Second, almost none of the poems express a sense of community, the sense of a particular people living in a place at a particular time which, for example, the younger Heaney expressed in poems like ‘A Constable Calls’, ‘Funeral Rites’ and ‘The Tollund Man’. Almost all the poems in Staying Alive present the poet alone or in contact with one other person - lover, parent, child, acquaintance, passer-by. The only exceptions seem to be two of the city poems mentioned above, and they express community in very attenuated forms - in ‘An Absolutely Ordinary Rainbow’ the embarrassment of passers-by faced with a man weeping in public and in ‘England Nil’ the camaraderie of football hooligans.

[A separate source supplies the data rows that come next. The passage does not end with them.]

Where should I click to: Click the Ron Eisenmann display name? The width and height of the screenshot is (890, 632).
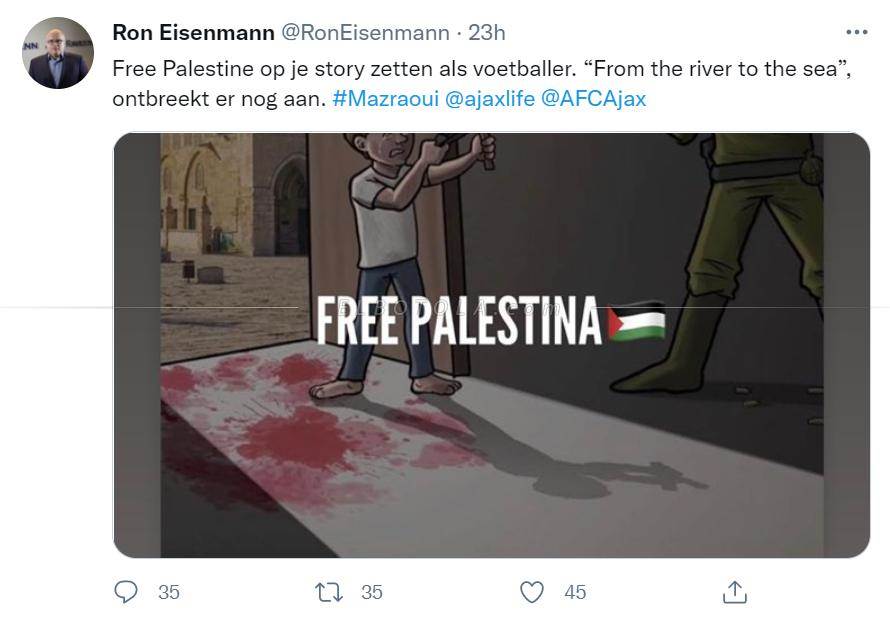click(x=193, y=33)
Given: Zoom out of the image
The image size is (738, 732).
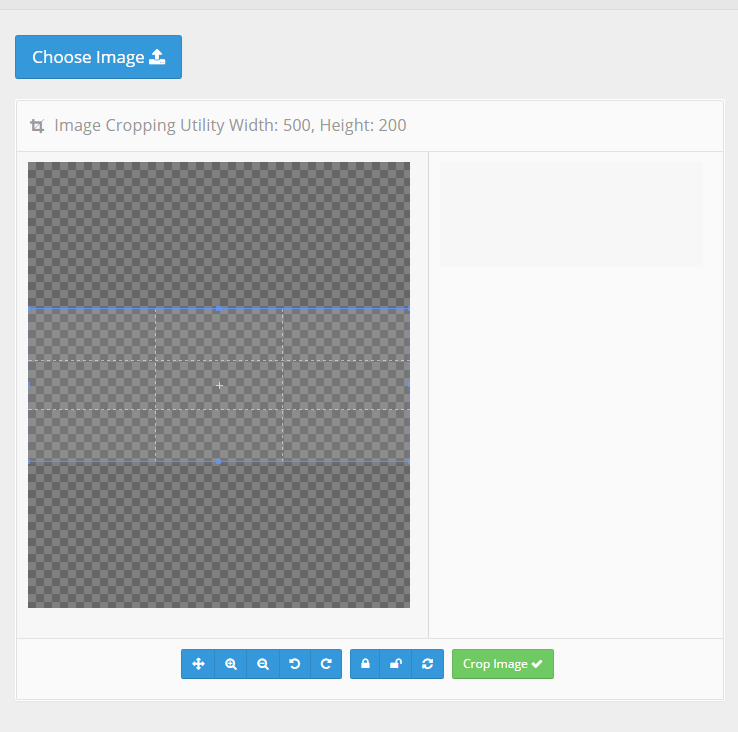Looking at the screenshot, I should 263,664.
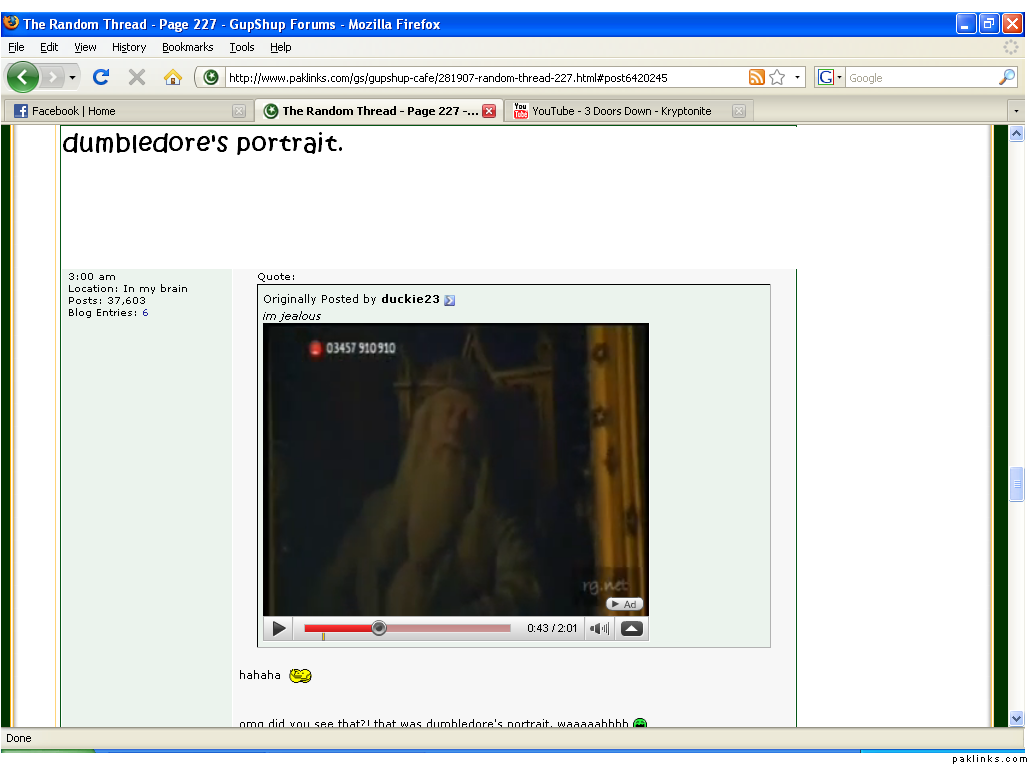This screenshot has width=1028, height=765.
Task: Open the Blog Entries 6 link
Action: point(145,313)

From Staying Alive, it seems that for Neil Astley poetry reflects a world rather different from that in which most of us live. It is a world in which almost exclusively white heterosexual people have experiences, often in rural settings, which they express in quiet meditative poems or slightly zany fantasies. Despite Astley's apparent belief in the transforming power of poetry, his selection in Staying Alive is conservative, conformist, untransforming. Does this matter? Only in the sense that the new readers whom he addresses won't see the full potentiality of poetry in Staying Alive and, unless they look elsewhere, will be less likely to write transforming poetry themselves. The history of poetry is dotted with individuals who have transformed how subsequent readers see the possibilities of poetry: Lowell, Plath and Sexton on the intimate emotional life; the young Ted Hughes on describing the natural world; Frank O'Hara on the meaning of a lunchtime walk in the city; Wilfred Owen on the experience of war. Very little of these poets' relevant work appears in Staying Alive.
However, compared with The Best American Poetry 2002, Staying Alive is full of vibrant language and emotional richness. In the Best American Poetry series, a distinguished poet selects 60 to 80 poems, no more than one per poet, published in poetry magazines over the previous twelve months. The book appears in September of the designated year and, given the publication lead time, many of the poems will have first appeared in the previous year.

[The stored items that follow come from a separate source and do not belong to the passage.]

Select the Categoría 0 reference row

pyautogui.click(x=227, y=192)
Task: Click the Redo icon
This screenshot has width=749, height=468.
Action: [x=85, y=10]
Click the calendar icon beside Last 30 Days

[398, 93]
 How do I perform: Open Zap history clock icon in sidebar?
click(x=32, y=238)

As the series editor, David Lehman, points out, 11 September 2001 was "a revolutionary event in American consciousness... In their shock and grief, people everywhere looked instinctively to poetry". In this respect, The Best American Poetry 2002 is a huge embarrassment. The guest editor is Robert Creeley who in 1954 founded the Black Mountain Review which was influential in leading American poetry away from the European cultural complexities of Eliot and the East Coast to a simpler, more direct style deriving variously from William Carlos Williams, Whitman, Japanese poetry and Pound at his most accessible. Creeley's own work is an open-weave of simple observations and artless philosophising, often with unpredictable line breaks: "As I sd to my / friend, because I am / always talking - John, I / sd, which was not his / name, the darkness sur- / rounds us, what / can we do against it..."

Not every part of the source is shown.